Copy the lines below, word for word, from the first through the line containing "Viewport: 192px width, 221px height.". Leave the pictures out.

Collected data entries:
§ §
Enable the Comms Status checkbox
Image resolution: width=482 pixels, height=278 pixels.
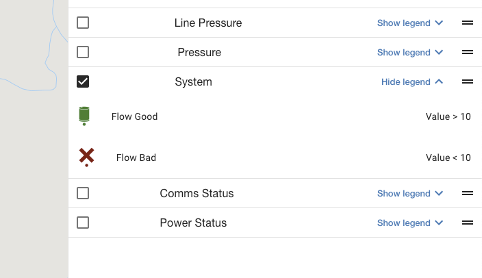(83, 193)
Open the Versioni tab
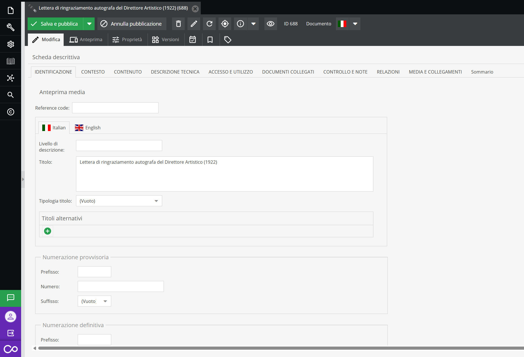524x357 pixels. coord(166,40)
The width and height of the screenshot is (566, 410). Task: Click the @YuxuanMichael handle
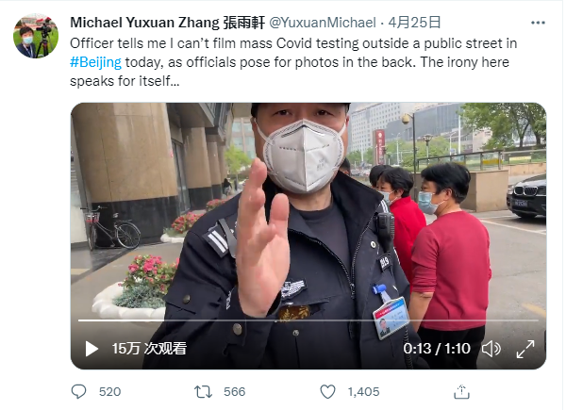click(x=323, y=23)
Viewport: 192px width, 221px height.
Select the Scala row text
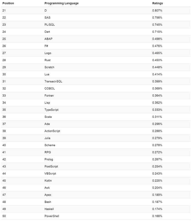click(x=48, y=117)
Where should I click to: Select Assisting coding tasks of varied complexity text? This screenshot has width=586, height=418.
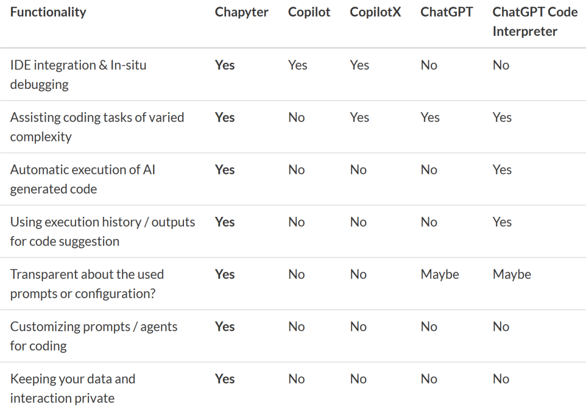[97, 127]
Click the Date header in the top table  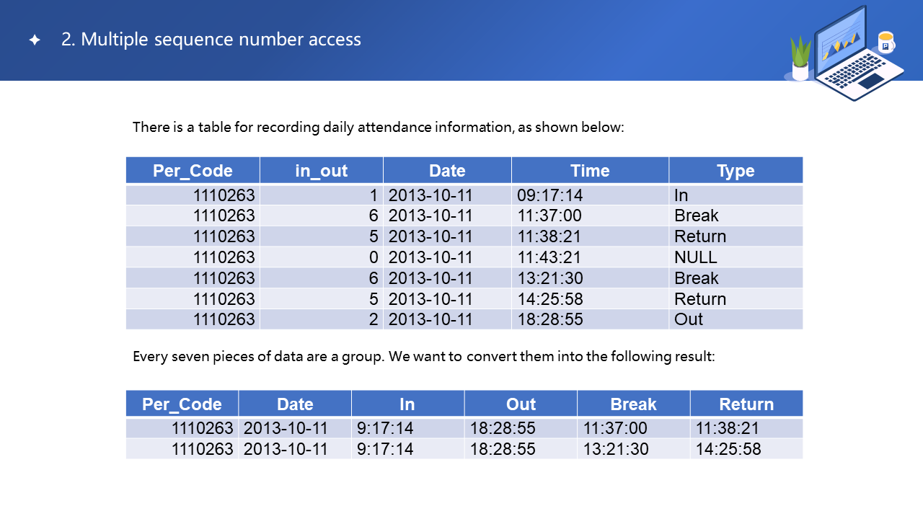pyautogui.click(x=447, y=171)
§ §
**Result of this task**
Enable the Comms Status checkbox
Image resolution: width=482 pixels, height=278 pixels.
(83, 193)
Open the Versioni tab
524x357 pixels. coord(166,40)
The width and height of the screenshot is (566, 410). Task: Click the @YuxuanMichael handle
click(x=323, y=23)
Viewport: 192px width, 221px height.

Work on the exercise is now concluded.